Stack Overflow Annual Developer Survey 2024

This week’s dataset is derived from the 2024 Stack Overflow Annual Developer Survey. Conducted in May 2024, the survey gathered responses from over 65,000 developers across seven key sections:

Basic information
Education, work, and career
Tech and tech culture
Stack Overflow community
Artificial Intelligence (AI)
Professional Developer Series - Not part of the main survey
Thoughts on Survey

The dataset provided for this analysis focuses exclusively on the single-response questions from the main survey sections. Each categorical response in the survey has been integer-coded, with corresponding labels available in the crosswalk file.

What can you see about developer demographics? How do developers engage with Stack Overflow? What do they think about AI?

Thank you to Havisha Khurana for curating this week’s dataset!

The Data

# Option 1: tidytuesdayR package 
## install.packages("tidytuesdayR")

tuesdata <- tidytuesdayR::tt_load('2024-09-03')
## OR
tuesdata <- tidytuesdayR::tt_load(2024, week = 36)

qname_levels_single_response_crosswalk <- tuesdata$qname_levels_single_response_crosswalk
stackoverflow_survey_questions <- tuesdata$stackoverflow_survey_questions
stackoverflow_survey_single_response <- tuesdata$stackoverflow_survey_single_response

# Option 2: Read directly from GitHub

qname_levels_single_response_crosswalk <- readr::read_csv('https://raw.githubusercontent.com/rfordatascience/tidytuesday/main/data/2024/2024-09-03/qname_levels_single_response_crosswalk.csv')
____________________
Task instructions —
1) Return the part of the survey dataset page starting with "What can you" and going on through "this week’s dataset!".
2) Answer these questions from the survey dataset page:
(a) In what month and year was the survey conducted?
(b) How has each categorical response been coded?
(c) Who curated the dataset?
None of the lines are needed for this work.

Source material —
____________________
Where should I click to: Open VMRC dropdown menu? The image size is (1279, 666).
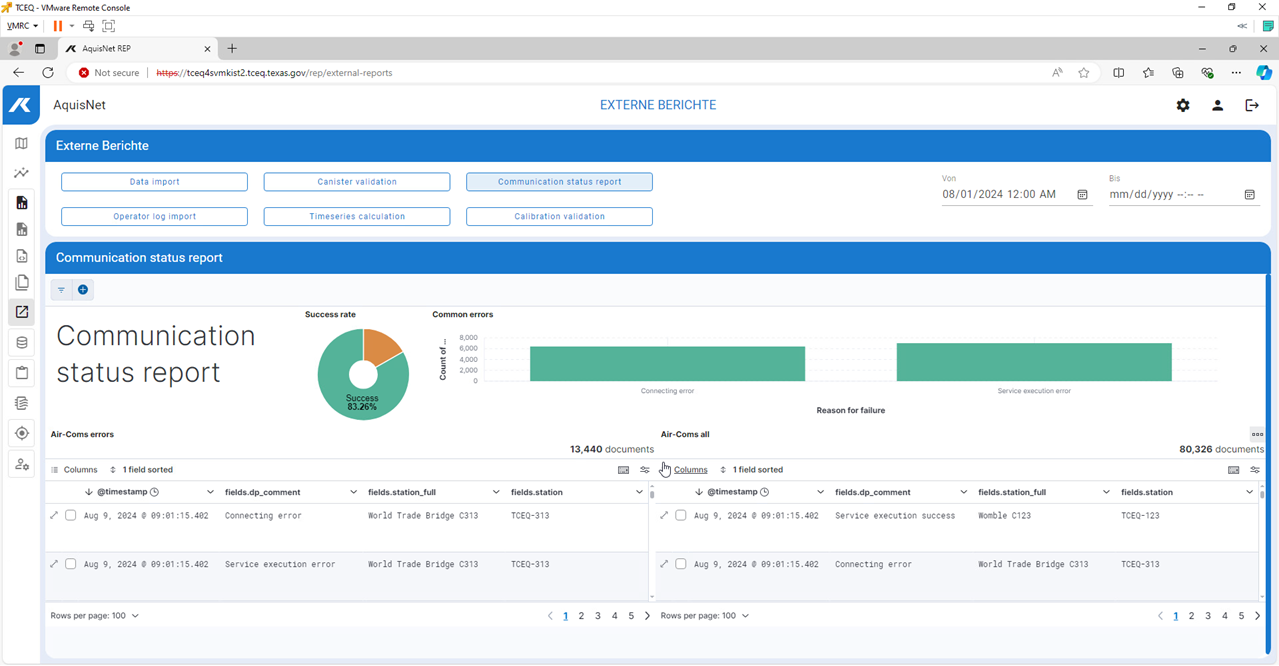pyautogui.click(x=22, y=26)
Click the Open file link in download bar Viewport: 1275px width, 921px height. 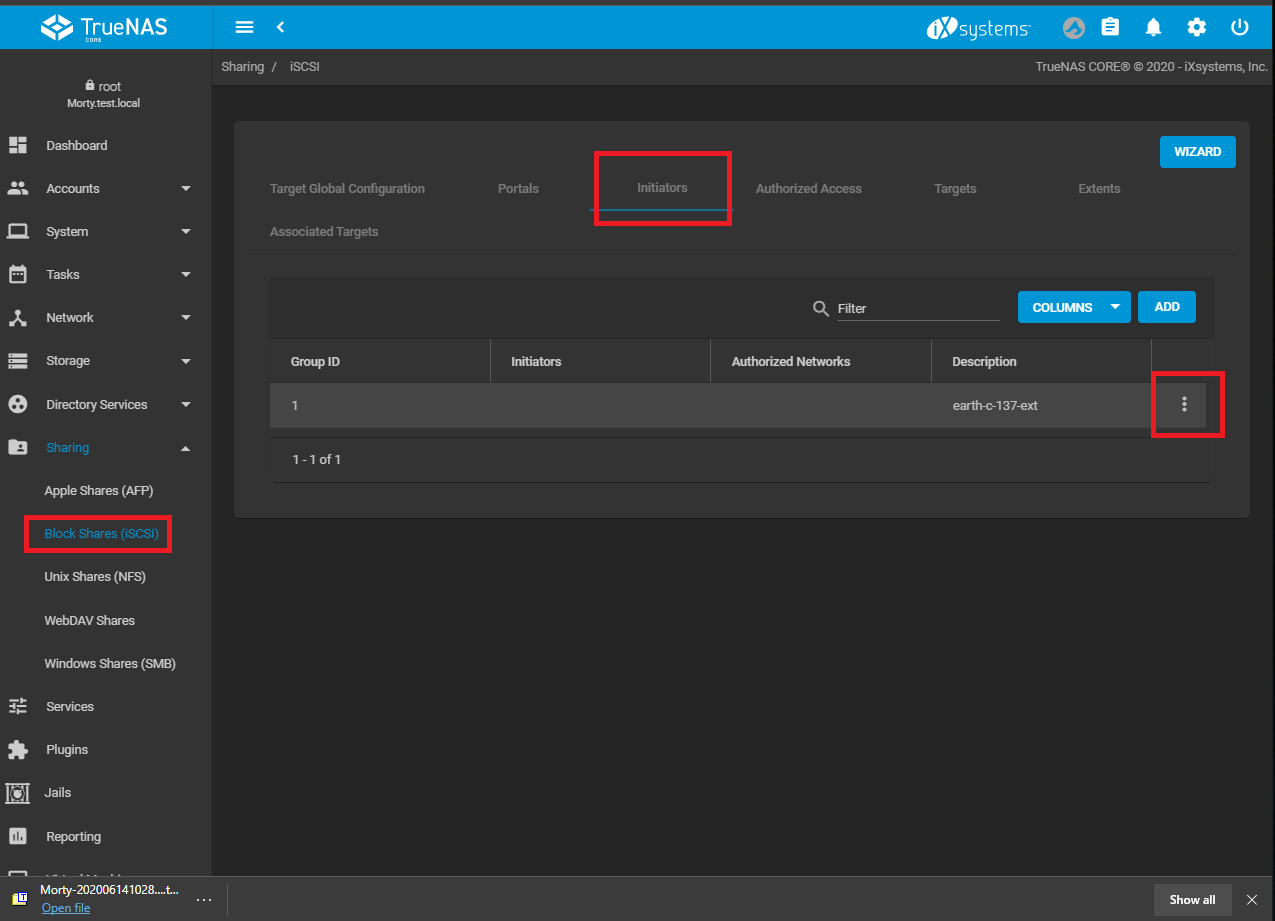click(66, 908)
____________________
Answer set —
1)
What can you see about developer demographics? How do developers engage with Stack Overflow? What do they think about AI?

Thank you to Havisha Khurana for curating this week’s dataset!

2)
(a) May 2024
(b) Each categorical response has been integer-coded, with corresponding labels in the crosswalk file.
(c) Havisha Khurana